Community Government Health & Wellness

A SAIF place for people struggling with intellectual and developmental disabilities

Posted on July 8th, 2024 By:

A short-term residential facility supporting people with intellectual and developmental disabilities from across Washington is expected to open near Gig Harbor in the coming months.

The facility will help its clients avoid institutionalization and return to their home communities.

The facility, located along Highway 302 west of Wright Bliss Road, will provide crisis care and around-the-clock support for six adults with disabilities and complex behavioral health needs for up to 90 days. It’s called a Stabilization, Assessment, Intervention Facility.

The Developmental Disabilities Administration, a division of the Washington Department of Social and Health Services, will provide services at the permanent six-bed, 6,000 square-foot facility as part of the SAIF Program. 

Legislators asked DSHS to establish a program to stabilize people who could no longer remain in their home communities back in 2019, said AnnMarie DeGrout, a DSHS program manager supporting state-operated living alternatives. The SAIF program was the result.

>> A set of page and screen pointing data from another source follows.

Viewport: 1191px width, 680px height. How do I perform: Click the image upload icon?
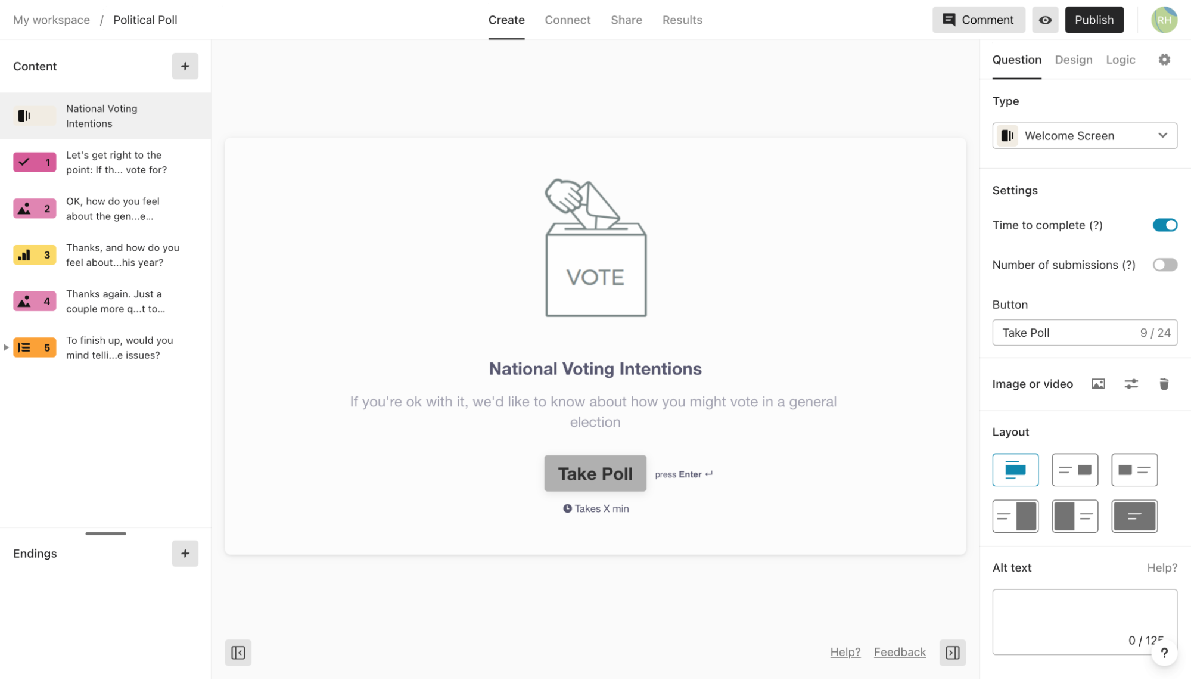pyautogui.click(x=1098, y=384)
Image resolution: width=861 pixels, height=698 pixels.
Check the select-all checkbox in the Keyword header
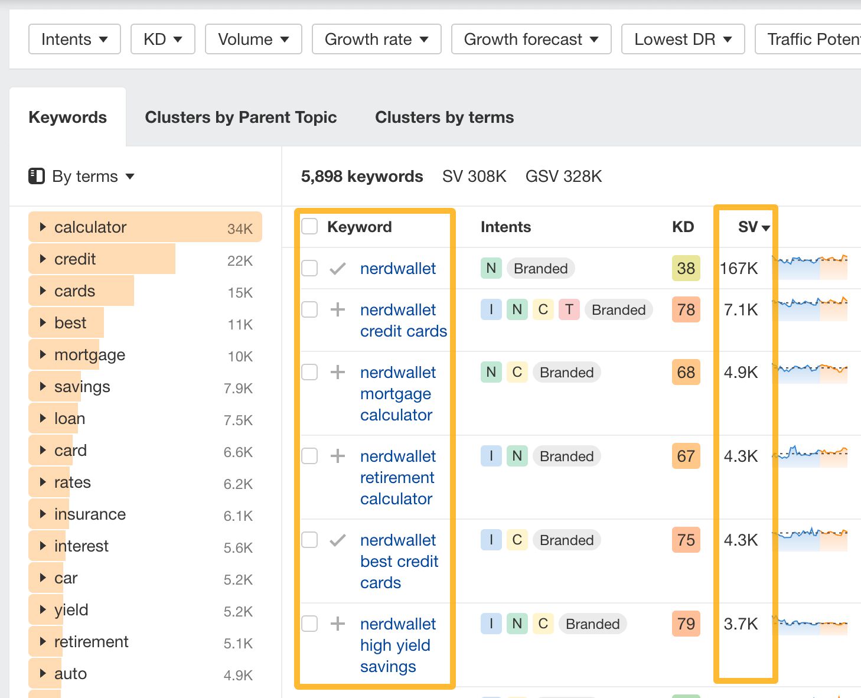pos(309,226)
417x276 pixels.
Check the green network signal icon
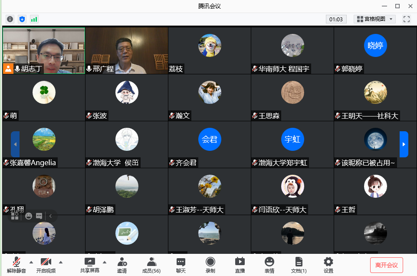point(34,19)
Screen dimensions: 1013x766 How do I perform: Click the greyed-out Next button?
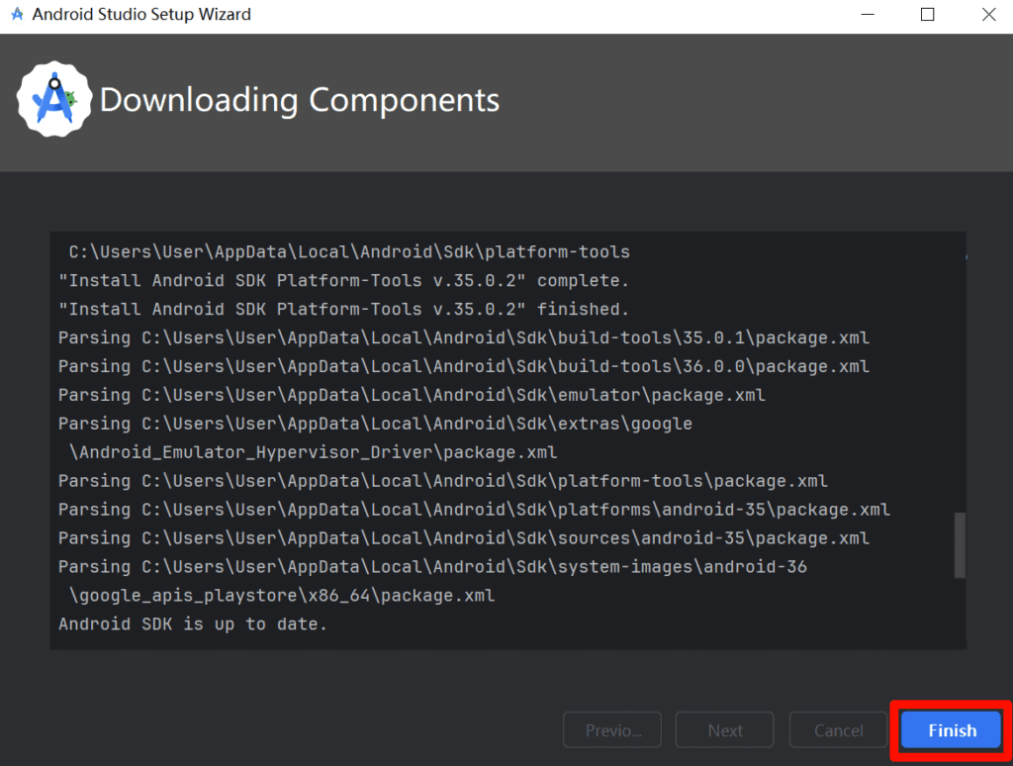[724, 730]
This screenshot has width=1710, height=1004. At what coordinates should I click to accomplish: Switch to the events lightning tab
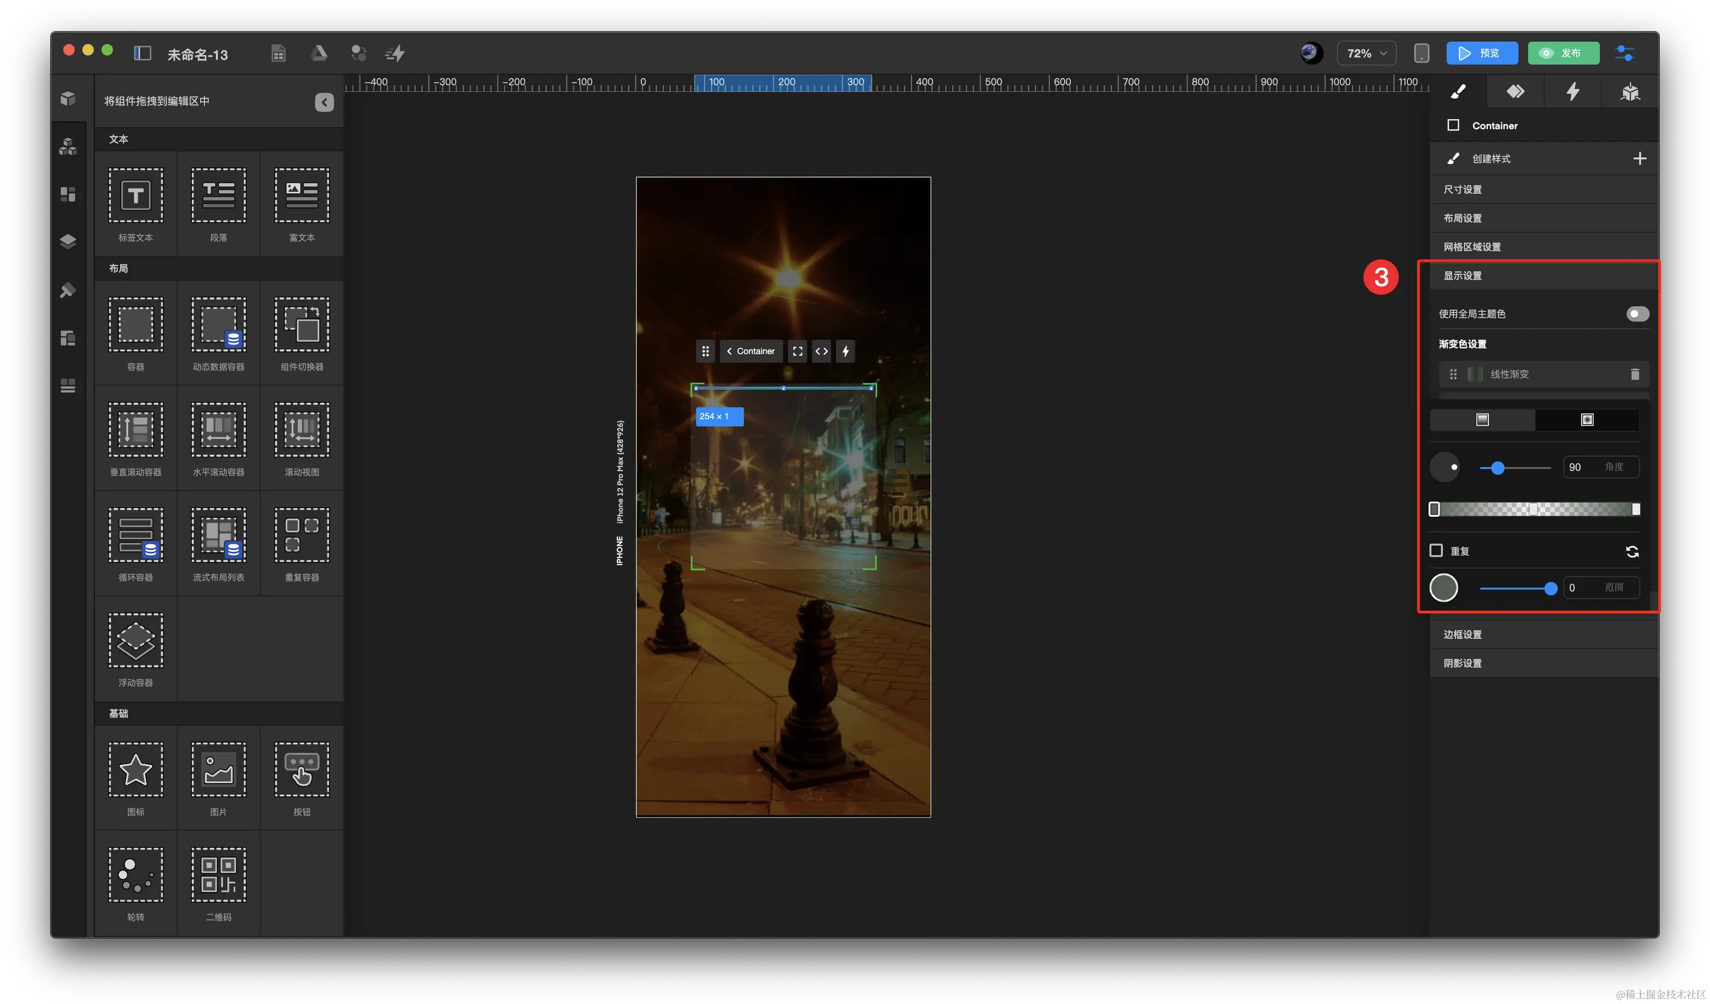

“We got a legislative request to develop a program that could assist with stabilizing folks that were experiencing crises in their community and — with those crises — were destabilizing their placement in that community,” she said. “SAIF has been doing a great job meeting those clients that are in crisis (and) stabilizing them so they can return to their community of choice.” 

The SAIF facility located on Highway 302 north of the Key Peninsula. Photo by Conor Wilson

DeGrout said the Legislature made the request amid an increase in people experiencing crisis who needed additional support to remain in their communities. She said SAIF prevents clients’ condition from worsening and provides a midpoint to alleviate pressure on existing systems like emergency services, supportive living facilities, Residential Habilitation Centers or Western State, Washington’s largest psychiatric hospital. 

After the legislative request, DDA began looking for a home for support the statewide crisis-care facility. They settled on Pierce County due to its central location and proximity to the I-5 corridor. They opened a temporary facility in Tacoma nearly two years ago, initially providing three beds.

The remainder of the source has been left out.